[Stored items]
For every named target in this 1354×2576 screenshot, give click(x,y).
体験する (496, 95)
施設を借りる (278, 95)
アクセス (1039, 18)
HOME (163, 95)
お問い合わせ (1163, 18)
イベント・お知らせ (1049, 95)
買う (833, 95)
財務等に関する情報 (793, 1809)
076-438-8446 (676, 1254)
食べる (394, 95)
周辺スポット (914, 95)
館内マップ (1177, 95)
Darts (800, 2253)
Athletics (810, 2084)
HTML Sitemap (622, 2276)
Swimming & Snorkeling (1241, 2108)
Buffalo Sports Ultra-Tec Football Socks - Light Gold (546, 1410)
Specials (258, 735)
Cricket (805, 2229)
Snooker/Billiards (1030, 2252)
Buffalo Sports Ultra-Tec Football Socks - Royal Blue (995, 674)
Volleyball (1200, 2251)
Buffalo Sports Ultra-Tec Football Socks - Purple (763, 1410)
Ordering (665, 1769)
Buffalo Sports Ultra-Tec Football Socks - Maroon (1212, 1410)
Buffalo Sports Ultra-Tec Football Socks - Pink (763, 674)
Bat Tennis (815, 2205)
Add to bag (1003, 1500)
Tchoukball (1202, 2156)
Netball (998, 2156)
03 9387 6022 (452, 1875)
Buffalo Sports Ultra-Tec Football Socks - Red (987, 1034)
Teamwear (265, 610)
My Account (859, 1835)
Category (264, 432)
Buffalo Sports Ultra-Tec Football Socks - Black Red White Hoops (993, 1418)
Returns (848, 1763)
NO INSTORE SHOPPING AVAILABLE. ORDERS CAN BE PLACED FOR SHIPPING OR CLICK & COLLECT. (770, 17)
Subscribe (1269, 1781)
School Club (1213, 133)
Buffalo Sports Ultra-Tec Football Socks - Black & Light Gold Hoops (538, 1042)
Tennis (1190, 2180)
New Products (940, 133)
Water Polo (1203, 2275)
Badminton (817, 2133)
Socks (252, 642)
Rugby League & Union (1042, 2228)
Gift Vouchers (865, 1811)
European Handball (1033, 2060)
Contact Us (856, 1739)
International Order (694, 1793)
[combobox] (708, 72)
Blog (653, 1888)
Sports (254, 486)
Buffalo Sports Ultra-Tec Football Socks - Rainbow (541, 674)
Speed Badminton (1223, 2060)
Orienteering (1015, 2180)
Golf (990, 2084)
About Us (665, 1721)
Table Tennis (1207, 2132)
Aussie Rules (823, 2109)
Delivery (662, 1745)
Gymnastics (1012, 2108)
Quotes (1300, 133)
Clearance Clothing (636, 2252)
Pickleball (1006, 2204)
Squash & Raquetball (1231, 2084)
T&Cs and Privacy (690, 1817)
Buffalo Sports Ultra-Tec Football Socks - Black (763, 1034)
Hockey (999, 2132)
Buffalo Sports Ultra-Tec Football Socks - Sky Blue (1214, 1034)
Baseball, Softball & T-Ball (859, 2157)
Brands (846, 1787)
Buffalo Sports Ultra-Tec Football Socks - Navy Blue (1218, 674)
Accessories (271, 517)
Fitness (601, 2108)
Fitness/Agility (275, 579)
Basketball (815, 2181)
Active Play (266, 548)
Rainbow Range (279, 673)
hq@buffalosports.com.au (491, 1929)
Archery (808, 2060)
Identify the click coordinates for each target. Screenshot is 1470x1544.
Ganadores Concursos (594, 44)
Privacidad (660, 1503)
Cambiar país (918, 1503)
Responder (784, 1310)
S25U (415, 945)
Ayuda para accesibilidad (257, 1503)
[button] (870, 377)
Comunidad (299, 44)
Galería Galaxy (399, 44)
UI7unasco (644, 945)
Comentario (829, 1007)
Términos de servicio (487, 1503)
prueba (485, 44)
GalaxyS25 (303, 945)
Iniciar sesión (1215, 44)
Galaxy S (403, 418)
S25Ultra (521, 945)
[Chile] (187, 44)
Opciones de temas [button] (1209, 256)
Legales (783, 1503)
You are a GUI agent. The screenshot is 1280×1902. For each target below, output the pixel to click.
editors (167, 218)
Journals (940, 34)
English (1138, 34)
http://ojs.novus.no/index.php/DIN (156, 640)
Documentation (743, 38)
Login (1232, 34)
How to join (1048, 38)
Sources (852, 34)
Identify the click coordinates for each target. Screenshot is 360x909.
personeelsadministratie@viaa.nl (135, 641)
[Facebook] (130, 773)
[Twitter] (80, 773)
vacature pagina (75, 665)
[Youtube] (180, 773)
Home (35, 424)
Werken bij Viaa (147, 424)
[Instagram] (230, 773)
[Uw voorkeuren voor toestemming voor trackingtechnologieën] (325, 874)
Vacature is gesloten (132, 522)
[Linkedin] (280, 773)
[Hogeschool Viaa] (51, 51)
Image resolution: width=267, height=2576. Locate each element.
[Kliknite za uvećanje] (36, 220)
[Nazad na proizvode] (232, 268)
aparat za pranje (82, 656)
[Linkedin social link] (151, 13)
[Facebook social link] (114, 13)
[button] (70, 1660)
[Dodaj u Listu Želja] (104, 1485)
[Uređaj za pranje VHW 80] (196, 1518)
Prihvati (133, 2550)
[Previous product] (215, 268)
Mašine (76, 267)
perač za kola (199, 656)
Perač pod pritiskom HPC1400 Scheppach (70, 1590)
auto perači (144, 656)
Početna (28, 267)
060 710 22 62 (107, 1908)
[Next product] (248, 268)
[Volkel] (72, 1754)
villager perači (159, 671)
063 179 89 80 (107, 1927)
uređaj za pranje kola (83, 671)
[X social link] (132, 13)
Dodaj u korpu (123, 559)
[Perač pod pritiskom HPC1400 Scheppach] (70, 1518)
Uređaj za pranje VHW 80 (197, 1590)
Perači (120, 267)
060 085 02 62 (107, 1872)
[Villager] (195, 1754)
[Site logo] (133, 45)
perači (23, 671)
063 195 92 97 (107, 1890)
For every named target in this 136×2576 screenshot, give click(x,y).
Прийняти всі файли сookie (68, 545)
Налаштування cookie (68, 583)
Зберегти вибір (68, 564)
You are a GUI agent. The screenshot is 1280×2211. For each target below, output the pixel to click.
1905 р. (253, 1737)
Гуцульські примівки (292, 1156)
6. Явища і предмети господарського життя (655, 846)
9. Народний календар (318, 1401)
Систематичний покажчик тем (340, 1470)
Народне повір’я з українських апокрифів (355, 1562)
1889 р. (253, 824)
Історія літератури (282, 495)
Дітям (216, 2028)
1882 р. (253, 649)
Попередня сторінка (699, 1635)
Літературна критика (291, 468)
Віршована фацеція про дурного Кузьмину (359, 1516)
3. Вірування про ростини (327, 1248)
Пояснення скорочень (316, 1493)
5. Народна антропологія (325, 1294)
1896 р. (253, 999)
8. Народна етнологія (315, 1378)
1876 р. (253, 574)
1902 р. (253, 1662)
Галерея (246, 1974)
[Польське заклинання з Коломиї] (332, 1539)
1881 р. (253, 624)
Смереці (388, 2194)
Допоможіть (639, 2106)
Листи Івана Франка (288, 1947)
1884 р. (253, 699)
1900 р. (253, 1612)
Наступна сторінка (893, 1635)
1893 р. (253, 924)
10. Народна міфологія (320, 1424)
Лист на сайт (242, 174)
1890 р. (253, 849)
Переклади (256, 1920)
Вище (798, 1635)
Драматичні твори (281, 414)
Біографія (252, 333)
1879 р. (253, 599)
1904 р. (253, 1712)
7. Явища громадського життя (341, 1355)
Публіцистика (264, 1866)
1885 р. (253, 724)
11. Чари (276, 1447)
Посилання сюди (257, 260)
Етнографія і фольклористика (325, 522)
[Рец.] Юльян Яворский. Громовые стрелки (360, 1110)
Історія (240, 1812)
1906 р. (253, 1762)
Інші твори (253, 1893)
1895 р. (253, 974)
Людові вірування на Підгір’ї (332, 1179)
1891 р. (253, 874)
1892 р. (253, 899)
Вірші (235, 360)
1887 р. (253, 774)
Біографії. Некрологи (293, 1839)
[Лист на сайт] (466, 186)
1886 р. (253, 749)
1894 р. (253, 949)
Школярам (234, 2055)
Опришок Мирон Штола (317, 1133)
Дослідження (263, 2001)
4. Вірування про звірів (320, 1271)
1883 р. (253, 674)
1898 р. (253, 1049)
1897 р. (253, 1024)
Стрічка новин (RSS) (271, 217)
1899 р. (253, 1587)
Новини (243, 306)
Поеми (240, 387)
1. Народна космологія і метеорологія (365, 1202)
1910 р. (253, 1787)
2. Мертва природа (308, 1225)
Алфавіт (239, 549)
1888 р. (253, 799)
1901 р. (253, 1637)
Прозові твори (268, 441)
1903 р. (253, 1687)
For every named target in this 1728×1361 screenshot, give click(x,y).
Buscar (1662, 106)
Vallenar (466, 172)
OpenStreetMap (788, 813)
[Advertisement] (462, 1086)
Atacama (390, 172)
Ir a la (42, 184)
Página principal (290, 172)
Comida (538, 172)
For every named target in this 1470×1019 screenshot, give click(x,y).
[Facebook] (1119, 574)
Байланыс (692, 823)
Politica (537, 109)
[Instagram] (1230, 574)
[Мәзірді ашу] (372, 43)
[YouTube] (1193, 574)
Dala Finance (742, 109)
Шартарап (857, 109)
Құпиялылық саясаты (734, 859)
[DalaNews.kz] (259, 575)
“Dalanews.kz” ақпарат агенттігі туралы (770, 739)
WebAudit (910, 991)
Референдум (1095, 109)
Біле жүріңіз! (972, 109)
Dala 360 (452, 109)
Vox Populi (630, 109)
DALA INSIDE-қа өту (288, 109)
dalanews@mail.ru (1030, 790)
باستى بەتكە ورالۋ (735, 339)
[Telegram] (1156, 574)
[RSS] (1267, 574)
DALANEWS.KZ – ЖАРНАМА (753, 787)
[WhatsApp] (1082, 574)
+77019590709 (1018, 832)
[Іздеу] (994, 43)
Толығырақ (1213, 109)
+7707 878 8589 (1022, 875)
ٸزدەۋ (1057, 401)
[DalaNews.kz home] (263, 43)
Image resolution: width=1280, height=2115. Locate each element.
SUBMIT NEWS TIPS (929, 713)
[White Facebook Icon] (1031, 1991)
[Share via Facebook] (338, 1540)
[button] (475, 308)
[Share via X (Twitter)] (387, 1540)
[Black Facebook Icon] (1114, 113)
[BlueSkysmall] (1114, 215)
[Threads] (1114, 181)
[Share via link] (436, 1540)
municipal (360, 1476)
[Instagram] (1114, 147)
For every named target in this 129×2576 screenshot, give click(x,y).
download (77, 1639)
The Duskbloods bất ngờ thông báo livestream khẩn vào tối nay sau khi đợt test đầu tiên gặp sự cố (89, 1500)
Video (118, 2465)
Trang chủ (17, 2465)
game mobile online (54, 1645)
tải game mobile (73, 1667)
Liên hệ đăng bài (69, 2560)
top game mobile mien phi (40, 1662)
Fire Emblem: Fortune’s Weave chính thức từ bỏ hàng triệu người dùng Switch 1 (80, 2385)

» What is needed:
Reproduce exactly the entries above, limited to the lines from the one with "Gymnastics (1012, 2108)" through the one with "Sources (852, 34)", both included.

» Reply:
Gymnastics (1012, 2108)
Quotes (1300, 133)
Clearance Clothing (636, 2252)
Pickleball (1006, 2204)
Squash & Raquetball (1231, 2084)
T&Cs and Privacy (690, 1817)
Buffalo Sports Ultra-Tec Football Socks - Black (763, 1034)
Hockey (999, 2132)
Buffalo Sports Ultra-Tec Football Socks - Sky Blue (1214, 1034)
Baseball, Softball & T-Ball (859, 2157)
Brands (846, 1787)
Buffalo Sports Ultra-Tec Football Socks - Navy Blue (1218, 674)
Accessories (271, 517)
Fitness (601, 2108)
Fitness/Agility (275, 579)
Basketball (815, 2181)
Active Play (266, 548)
Rainbow Range (279, 673)
hq@buffalosports.com.au (491, 1929)
Archery (808, 2060)
Identify the click coordinates for each target. Screenshot is 1470x1544.
Ganadores Concursos (594, 44)
Privacidad (660, 1503)
Cambiar país (918, 1503)
Responder (784, 1310)
S25U (415, 945)
Ayuda para accesibilidad (257, 1503)
[button] (870, 377)
Comunidad (299, 44)
Galería Galaxy (399, 44)
UI7unasco (644, 945)
Comentario (829, 1007)
Términos de servicio (487, 1503)
prueba (485, 44)
GalaxyS25 (303, 945)
Iniciar sesión (1215, 44)
Galaxy S (403, 418)
S25Ultra (521, 945)
[Chile] (187, 44)
Opciones de temas [button] (1209, 256)
Legales (783, 1503)
You are a GUI agent. The screenshot is 1280×1902. For each target below, output the pixel to click.
editors (167, 218)
Journals (940, 34)
English (1138, 34)
http://ojs.novus.no/index.php/DIN (156, 640)
Documentation (743, 38)
Login (1232, 34)
How to join (1048, 38)
Sources (852, 34)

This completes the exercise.